You can also improve participation by giving those users an easily accessible icon on Less Wrong itself which takes them directly to the test, and maybe a popup reminder once a day or so when they log on to the site if they’ve been selected but haven’t done it yet. Requires moderate coding.
I would find such a feature to be extraordinarily obnoxious, to the point that I’d be inclined to refused such a test purely out of anger (and my scores are not at all embarrassing). I can’t think of any other examples of a website threatening to publicly shame you for non-compliance.
btw, in Markdown use double asterisks at each end for bold, like this **bold text.
with two at the end also.
The average self-reported IQ.
If we really wanted to measure LWs collective IQ, I’d suggest using the education data as a proxy; we have fairly good information about average IQs by degree and major, and people with less educational history will likely be much less reticent to answer than those with a low IQ test result since there are so many celebrated geniuses who didn’t complete their schooling.
The average tested IQ on the survey was about 125, which is close to my estimate of the true average IQ around here; I don’t entirely trust the testing site that Yvain used, but I think it’s skewing low, and that ought to counteract some of the reporting bias that I’d still expect to see.
125 is pretty much in line with what you’d expect if you assume that everyone here is, or is going to be, a four-year college graduate in math, philosophy, or a math-heavy science or engineering field (source). That’s untrue as stated, of course, but we do skew that way pretty hard, and I’m prepared to assume that the average contributor has that kind of intellectual chops.

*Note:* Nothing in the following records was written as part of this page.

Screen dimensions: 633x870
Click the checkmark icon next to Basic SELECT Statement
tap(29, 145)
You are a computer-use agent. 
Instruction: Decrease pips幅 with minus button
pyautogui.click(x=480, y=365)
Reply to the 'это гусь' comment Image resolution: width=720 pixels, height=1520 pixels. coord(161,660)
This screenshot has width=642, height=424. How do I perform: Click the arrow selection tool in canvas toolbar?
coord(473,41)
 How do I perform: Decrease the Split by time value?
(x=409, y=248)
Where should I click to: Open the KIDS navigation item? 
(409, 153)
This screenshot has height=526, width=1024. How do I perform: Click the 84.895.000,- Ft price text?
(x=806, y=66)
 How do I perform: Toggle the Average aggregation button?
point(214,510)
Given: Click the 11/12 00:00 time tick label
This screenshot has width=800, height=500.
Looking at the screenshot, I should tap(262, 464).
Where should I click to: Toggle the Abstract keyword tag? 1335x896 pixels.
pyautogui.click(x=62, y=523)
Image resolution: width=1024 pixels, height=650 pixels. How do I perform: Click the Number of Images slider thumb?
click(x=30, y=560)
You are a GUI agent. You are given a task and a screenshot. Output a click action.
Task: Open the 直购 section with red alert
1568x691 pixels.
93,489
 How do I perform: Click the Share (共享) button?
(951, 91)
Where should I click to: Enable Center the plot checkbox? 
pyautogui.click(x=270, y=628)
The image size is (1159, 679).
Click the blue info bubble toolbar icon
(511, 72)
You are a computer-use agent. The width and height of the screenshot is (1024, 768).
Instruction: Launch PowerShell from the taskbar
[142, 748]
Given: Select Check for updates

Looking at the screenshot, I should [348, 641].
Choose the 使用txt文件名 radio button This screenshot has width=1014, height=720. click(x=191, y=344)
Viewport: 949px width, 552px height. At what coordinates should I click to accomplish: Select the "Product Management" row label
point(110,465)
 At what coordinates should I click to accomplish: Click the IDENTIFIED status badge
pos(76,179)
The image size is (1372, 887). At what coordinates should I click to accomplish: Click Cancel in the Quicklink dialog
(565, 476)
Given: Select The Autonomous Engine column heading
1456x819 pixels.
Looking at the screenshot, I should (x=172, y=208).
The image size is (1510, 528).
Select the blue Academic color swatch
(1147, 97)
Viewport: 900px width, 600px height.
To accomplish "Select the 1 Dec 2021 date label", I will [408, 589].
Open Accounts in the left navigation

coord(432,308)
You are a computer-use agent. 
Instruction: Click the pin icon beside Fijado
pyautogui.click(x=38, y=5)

I think that’s a fair assessment, although it might be because my guess was around 120 to start with. I never meant to say we’re not smart around here, far from it, but I don’t think we’re all borderline geniuses either. It’s important to keep perspective and very easy to overestimate yourself.
To comprehend a text, a person must:
Become aware of it
Have some reason for reading it
Find those reasons to be sufficient to spend time reading it
Read it
Put forth the cognitive effort to understand it (reading something and putting forth cognitive resources to understand it are not the same thing)
Succeed in understanding it
Intelligence is just one component of knowledge acquisition, and probably less important than affective issue. Often, intelligence acts indirectly by affecting affect, but in such cases, those effects can be counteracted. The mistaking of performance of cognitive tasks for intelligence is, I believe, often an aspect of the fundamental attribution error.
140+
Not anymore, though only just. The 2012 survey reports a mean of 138 and change with a SD of 12.7. It was 140 or higher on the 2011 and 2009 surveys, though.
All the usual self-reporting caveats apply, of course.